Writings and Reflections

Early Friday Morning

by Lloyd B. Abrams

Chilled and shivering, huddled into a fetal position, the old woman awakened with a shudder as her eyes blinked open. The clock radio, placed within reach on the empty side of the double bed, stared back at her, its red numbers changing from 3:51 to 3:52. She slowly unclenched her left hand and reached over to tap the sleep button that would turn the radio on for another 60 minutes. The soothing voice of the psychologist on the call-in show, she knew, would let her, help her, allow her, to slide back into sleep, or so she hoped. She was feeling so exhausted these days.
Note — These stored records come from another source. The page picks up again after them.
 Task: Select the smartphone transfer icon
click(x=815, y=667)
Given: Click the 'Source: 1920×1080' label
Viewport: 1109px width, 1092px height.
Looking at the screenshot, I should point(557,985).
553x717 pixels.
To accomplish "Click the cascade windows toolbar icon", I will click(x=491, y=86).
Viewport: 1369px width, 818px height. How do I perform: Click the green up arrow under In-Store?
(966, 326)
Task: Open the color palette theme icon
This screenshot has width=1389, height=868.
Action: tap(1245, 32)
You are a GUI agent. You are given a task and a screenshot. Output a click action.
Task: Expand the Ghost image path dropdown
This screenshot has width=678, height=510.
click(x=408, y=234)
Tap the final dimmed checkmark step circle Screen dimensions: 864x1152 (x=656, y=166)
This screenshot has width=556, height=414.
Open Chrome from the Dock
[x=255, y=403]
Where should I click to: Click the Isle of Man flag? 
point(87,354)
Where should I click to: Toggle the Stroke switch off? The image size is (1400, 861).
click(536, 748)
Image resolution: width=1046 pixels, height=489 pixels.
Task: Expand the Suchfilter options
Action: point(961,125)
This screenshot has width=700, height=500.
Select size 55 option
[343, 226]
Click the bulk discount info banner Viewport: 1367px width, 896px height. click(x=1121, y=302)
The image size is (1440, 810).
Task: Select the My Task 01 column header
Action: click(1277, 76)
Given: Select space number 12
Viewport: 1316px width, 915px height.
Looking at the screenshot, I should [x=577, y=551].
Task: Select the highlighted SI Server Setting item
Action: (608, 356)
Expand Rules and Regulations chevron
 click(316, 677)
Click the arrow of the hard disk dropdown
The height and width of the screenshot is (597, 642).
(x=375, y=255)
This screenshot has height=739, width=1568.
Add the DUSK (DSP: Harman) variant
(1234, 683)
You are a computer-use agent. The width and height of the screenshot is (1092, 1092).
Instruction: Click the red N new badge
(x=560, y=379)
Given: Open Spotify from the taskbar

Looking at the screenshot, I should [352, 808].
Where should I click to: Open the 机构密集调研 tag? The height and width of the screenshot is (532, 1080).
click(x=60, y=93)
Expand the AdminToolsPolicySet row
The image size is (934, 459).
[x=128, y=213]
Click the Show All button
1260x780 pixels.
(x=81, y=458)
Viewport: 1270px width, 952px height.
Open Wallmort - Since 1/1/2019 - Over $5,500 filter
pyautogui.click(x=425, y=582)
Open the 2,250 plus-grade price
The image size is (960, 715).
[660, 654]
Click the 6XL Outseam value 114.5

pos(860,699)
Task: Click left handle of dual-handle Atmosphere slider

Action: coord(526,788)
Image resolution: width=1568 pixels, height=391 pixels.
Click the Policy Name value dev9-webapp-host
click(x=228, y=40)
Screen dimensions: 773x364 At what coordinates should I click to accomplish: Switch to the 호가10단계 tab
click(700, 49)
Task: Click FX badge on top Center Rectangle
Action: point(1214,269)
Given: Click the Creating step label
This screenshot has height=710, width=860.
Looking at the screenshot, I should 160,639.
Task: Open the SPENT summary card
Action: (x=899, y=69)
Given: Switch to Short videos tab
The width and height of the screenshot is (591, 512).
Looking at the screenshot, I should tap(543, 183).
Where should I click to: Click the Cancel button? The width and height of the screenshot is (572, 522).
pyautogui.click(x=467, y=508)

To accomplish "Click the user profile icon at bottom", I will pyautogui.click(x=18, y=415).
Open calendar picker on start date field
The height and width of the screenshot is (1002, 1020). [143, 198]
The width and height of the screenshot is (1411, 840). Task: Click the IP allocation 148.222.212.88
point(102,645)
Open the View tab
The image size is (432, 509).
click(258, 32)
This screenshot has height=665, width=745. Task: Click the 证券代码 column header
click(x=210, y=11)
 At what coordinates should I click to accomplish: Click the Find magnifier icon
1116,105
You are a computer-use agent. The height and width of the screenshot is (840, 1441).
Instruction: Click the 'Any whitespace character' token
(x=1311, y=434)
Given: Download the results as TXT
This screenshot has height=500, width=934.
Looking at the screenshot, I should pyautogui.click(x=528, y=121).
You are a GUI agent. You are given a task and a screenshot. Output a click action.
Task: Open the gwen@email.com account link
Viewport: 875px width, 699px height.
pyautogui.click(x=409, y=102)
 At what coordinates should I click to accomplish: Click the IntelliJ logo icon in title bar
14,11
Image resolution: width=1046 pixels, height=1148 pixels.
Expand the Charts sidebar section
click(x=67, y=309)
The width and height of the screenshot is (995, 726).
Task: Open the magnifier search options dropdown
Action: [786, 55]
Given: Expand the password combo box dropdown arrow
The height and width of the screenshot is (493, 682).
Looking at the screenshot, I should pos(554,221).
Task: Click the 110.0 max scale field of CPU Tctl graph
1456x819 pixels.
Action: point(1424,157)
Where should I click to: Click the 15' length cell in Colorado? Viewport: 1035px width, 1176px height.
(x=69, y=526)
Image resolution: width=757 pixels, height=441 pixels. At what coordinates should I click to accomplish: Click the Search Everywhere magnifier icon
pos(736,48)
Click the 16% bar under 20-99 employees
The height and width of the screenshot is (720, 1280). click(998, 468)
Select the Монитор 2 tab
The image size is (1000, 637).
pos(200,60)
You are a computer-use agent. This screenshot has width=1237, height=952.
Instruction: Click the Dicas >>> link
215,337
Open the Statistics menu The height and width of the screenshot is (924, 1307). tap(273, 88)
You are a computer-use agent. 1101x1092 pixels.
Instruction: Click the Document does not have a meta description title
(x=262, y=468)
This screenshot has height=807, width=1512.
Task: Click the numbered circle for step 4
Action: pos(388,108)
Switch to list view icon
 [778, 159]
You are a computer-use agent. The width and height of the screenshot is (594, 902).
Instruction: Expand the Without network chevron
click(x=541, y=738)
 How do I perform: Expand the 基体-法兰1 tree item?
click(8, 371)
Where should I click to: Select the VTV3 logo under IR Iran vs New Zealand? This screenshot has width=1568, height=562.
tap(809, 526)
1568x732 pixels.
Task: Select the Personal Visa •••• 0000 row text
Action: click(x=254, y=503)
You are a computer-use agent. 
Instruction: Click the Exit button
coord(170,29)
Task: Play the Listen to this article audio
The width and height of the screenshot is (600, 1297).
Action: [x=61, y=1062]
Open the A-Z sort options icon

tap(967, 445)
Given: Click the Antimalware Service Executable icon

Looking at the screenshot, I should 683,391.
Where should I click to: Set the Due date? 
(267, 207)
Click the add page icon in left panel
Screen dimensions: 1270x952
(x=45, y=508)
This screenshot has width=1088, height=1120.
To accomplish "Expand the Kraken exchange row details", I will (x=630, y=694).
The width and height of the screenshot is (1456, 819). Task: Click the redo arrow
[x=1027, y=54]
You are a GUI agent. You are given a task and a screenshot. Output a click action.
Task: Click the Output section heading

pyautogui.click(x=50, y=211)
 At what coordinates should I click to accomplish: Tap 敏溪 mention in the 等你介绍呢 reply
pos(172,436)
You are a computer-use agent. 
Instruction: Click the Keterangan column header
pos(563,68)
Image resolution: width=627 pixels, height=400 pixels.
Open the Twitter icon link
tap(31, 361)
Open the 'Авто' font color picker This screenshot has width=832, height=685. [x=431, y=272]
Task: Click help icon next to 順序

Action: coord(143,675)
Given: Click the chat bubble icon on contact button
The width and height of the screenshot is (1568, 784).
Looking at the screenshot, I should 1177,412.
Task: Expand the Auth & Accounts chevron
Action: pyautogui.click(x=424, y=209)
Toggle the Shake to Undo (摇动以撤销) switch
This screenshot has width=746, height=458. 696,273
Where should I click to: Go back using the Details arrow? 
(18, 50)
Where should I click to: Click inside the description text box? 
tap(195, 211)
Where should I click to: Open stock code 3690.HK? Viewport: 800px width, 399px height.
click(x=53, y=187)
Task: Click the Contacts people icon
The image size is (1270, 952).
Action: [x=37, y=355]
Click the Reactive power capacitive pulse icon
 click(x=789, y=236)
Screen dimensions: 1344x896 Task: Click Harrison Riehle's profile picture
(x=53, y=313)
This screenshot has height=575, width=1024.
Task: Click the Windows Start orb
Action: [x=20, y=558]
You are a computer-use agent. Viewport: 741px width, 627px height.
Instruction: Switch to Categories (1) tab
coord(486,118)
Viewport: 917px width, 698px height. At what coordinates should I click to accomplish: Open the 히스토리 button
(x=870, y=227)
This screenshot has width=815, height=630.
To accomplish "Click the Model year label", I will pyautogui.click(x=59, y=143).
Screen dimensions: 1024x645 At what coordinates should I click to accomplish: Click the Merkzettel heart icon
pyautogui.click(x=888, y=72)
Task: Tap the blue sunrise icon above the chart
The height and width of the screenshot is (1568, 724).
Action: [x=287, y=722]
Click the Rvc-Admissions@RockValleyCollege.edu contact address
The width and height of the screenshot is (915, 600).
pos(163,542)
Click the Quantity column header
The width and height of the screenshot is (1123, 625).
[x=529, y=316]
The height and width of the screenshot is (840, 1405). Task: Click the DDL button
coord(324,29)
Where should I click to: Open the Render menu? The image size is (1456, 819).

Such problems, she thought to herself. Everyone with problems. She pulled the thin blankets over her shoulders and closed her eyes to listen for a while. This time, sleep did not come easy. She felt her heart beating. Her hands ached and she rubbed them together. She was filled with worry, though she couldn’t put her finger on any one thing. Nor could she think clearly enough so early in the morning so that things would be, as her younger son had put it, “in the proper perspective.” My sons, my sons. She peeked at the red numerals, 4:18. She tried to calm herself. Finally she dozed off.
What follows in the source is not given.